**Task details**. Nothing in the entries may differ when you return them.

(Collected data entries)
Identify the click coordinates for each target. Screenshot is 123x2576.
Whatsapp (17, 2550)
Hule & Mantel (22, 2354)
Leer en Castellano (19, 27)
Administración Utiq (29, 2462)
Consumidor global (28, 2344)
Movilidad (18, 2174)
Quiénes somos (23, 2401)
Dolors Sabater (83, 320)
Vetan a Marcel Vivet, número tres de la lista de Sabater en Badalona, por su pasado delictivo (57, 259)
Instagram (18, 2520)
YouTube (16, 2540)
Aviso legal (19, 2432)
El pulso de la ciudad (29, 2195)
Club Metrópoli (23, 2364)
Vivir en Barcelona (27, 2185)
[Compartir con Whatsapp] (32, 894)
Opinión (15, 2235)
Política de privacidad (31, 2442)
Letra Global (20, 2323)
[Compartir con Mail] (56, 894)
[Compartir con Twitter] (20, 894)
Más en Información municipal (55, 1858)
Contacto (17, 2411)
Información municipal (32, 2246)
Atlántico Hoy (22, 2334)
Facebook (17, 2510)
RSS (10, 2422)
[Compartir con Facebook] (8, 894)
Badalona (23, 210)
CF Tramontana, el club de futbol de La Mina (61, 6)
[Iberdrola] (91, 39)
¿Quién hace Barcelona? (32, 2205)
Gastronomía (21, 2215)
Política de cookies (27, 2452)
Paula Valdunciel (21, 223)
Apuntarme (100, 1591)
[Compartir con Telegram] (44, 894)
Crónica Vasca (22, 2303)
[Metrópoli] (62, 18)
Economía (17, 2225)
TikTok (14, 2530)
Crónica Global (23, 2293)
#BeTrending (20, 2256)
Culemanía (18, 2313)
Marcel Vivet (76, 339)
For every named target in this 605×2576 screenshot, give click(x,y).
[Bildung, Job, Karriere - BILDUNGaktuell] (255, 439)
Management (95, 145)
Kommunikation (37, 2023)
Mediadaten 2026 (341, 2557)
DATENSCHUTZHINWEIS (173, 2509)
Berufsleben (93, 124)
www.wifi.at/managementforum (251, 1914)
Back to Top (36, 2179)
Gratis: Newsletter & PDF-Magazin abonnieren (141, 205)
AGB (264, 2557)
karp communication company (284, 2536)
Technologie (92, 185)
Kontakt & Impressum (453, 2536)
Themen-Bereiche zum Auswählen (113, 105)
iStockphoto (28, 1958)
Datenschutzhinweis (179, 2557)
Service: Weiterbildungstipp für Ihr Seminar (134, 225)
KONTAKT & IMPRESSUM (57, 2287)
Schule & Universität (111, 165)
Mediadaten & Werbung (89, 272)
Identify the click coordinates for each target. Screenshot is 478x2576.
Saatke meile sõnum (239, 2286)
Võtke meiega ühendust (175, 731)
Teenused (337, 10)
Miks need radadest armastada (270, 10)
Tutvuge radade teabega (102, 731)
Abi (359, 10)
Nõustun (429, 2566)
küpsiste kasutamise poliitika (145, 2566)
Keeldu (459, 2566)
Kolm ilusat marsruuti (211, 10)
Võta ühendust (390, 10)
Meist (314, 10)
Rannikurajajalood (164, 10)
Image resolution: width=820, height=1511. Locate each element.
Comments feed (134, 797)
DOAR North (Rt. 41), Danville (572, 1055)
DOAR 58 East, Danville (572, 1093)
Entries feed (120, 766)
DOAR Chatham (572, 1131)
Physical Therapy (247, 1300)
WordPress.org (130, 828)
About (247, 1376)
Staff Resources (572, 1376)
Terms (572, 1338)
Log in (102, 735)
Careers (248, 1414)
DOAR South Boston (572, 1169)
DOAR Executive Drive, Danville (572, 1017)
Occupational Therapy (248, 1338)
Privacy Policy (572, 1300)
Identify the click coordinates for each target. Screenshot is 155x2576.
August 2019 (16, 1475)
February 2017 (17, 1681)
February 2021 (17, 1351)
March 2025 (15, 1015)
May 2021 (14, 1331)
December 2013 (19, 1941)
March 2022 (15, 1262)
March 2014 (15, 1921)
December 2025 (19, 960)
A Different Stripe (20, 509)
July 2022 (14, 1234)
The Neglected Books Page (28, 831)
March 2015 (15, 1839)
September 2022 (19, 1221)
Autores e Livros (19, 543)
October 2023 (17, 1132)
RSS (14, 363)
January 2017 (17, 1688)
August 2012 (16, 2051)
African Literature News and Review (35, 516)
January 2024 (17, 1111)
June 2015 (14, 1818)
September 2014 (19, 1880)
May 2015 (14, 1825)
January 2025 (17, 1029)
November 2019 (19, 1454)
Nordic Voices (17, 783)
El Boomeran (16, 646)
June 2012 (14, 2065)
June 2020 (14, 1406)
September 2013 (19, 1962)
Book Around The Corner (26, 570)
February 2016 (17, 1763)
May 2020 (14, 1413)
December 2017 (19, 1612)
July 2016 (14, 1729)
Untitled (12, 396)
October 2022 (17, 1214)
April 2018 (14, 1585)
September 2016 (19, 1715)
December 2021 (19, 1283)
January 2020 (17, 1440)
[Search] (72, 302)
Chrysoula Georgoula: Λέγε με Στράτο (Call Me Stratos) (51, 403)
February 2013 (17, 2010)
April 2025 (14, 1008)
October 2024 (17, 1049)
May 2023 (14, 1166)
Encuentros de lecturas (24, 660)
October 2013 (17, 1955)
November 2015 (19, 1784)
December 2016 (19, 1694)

**Solution to this exercise**.
Identify the click coordinates for each target. Screenshot is 123x2576.
Whatsapp (17, 2550)
Hule & Mantel (22, 2354)
Leer en Castellano (19, 27)
Administración Utiq (29, 2462)
Consumidor global (28, 2344)
Movilidad (18, 2174)
Quiénes somos (23, 2401)
Dolors Sabater (83, 320)
Vetan a Marcel Vivet, número tres de la lista de Sabater en Badalona, por su pasado delictivo (57, 259)
Instagram (18, 2520)
YouTube (16, 2540)
Aviso legal (19, 2432)
El pulso de la ciudad (29, 2195)
Club Metrópoli (23, 2364)
Vivir en Barcelona (27, 2185)
[Compartir con Whatsapp] (32, 894)
Opinión (15, 2235)
Política de privacidad (31, 2442)
Letra Global (20, 2323)
[Compartir con Mail] (56, 894)
[Compartir con Twitter] (20, 894)
Más en Información municipal (55, 1858)
Contacto (17, 2411)
Información municipal (32, 2246)
Atlántico Hoy (22, 2334)
Facebook (17, 2510)
RSS (10, 2422)
[Compartir con Facebook] (8, 894)
Badalona (23, 210)
CF Tramontana, el club de futbol de La Mina (61, 6)
[Iberdrola] (91, 39)
¿Quién hace Barcelona? (32, 2205)
Gastronomía (21, 2215)
Política de cookies (27, 2452)
Paula Valdunciel (21, 223)
Apuntarme (100, 1591)
[Compartir con Telegram] (44, 894)
Crónica Vasca (22, 2303)
[Metrópoli] (62, 18)
Economía (17, 2225)
TikTok (14, 2530)
Crónica Global (23, 2293)
#BeTrending (20, 2256)
Culemanía (18, 2313)
Marcel Vivet (76, 339)
For every named target in this 605×2576 screenshot, give click(x,y).
[Bildung, Job, Karriere - BILDUNGaktuell] (255, 439)
Management (95, 145)
Kommunikation (37, 2023)
Mediadaten 2026 (341, 2557)
DATENSCHUTZHINWEIS (173, 2509)
Berufsleben (93, 124)
www.wifi.at/managementforum (251, 1914)
Back to Top (36, 2179)
Gratis: Newsletter & PDF-Magazin abonnieren (141, 205)
AGB (264, 2557)
karp communication company (284, 2536)
Technologie (92, 185)
Kontakt & Impressum (453, 2536)
Themen-Bereiche zum Auswählen (113, 105)
iStockphoto (28, 1958)
Datenschutzhinweis (179, 2557)
Service: Weiterbildungstipp für Ihr Seminar (134, 225)
KONTAKT & IMPRESSUM (57, 2287)
Schule & Universität (111, 165)
Mediadaten & Werbung (89, 272)
Identify the click coordinates for each target. Screenshot is 478x2576.
Saatke meile sõnum (239, 2286)
Võtke meiega ühendust (175, 731)
Teenused (337, 10)
Miks need radadest armastada (270, 10)
Tutvuge radade teabega (102, 731)
Abi (359, 10)
Nõustun (429, 2566)
küpsiste kasutamise poliitika (145, 2566)
Keeldu (459, 2566)
Kolm ilusat marsruuti (211, 10)
Võta ühendust (390, 10)
Meist (314, 10)
Rannikurajajalood (164, 10)
Image resolution: width=820, height=1511. Locate each element.
Comments feed (134, 797)
DOAR North (Rt. 41), Danville (572, 1055)
DOAR 58 East, Danville (572, 1093)
Entries feed (120, 766)
DOAR Chatham (572, 1131)
Physical Therapy (247, 1300)
WordPress.org (130, 828)
About (247, 1376)
Staff Resources (572, 1376)
Terms (572, 1338)
Log in (102, 735)
Careers (248, 1414)
DOAR South Boston (572, 1169)
DOAR Executive Drive, Danville (572, 1017)
Occupational Therapy (248, 1338)
Privacy Policy (572, 1300)
Identify the click coordinates for each target. Screenshot is 155x2576.
August 2019 (16, 1475)
February 2017 (17, 1681)
February 2021 (17, 1351)
March 2025 (15, 1015)
May 2021 (14, 1331)
December 2013 (19, 1941)
March 2022 (15, 1262)
March 2014 (15, 1921)
December 2025 (19, 960)
A Different Stripe (20, 509)
July 2022 (14, 1234)
The Neglected Books Page (28, 831)
March 2015 (15, 1839)
September 2022 (19, 1221)
Autores e Livros (19, 543)
October 2023 (17, 1132)
RSS (14, 363)
January 2017 (17, 1688)
August 2012 (16, 2051)
African Literature News and Review (35, 516)
January 2024 (17, 1111)
June 2015 (14, 1818)
September 2014 (19, 1880)
May 2015 (14, 1825)
January 2025 (17, 1029)
November 2019 (19, 1454)
Nordic Voices (17, 783)
El Boomeran (16, 646)
June 2012 (14, 2065)
June 2020 (14, 1406)
September 2013 (19, 1962)
Book Around The Corner (26, 570)
February 2016 (17, 1763)
May 2020 (14, 1413)
December 2017 (19, 1612)
July 2016 (14, 1729)
Untitled (12, 396)
October 2022 (17, 1214)
April 2018 (14, 1585)
September 2016 (19, 1715)
December 2021 (19, 1283)
January 2020 (17, 1440)
[Search] (72, 302)
Chrysoula Georgoula: Λέγε με Στράτο (Call Me Stratos) (51, 403)
February 2013 (17, 2010)
April 2025 (14, 1008)
October 2024 (17, 1049)
May 2023 (14, 1166)
Encuentros de lecturas (24, 660)
October 2013 (17, 1955)
November 2015 (19, 1784)
December 2016 (19, 1694)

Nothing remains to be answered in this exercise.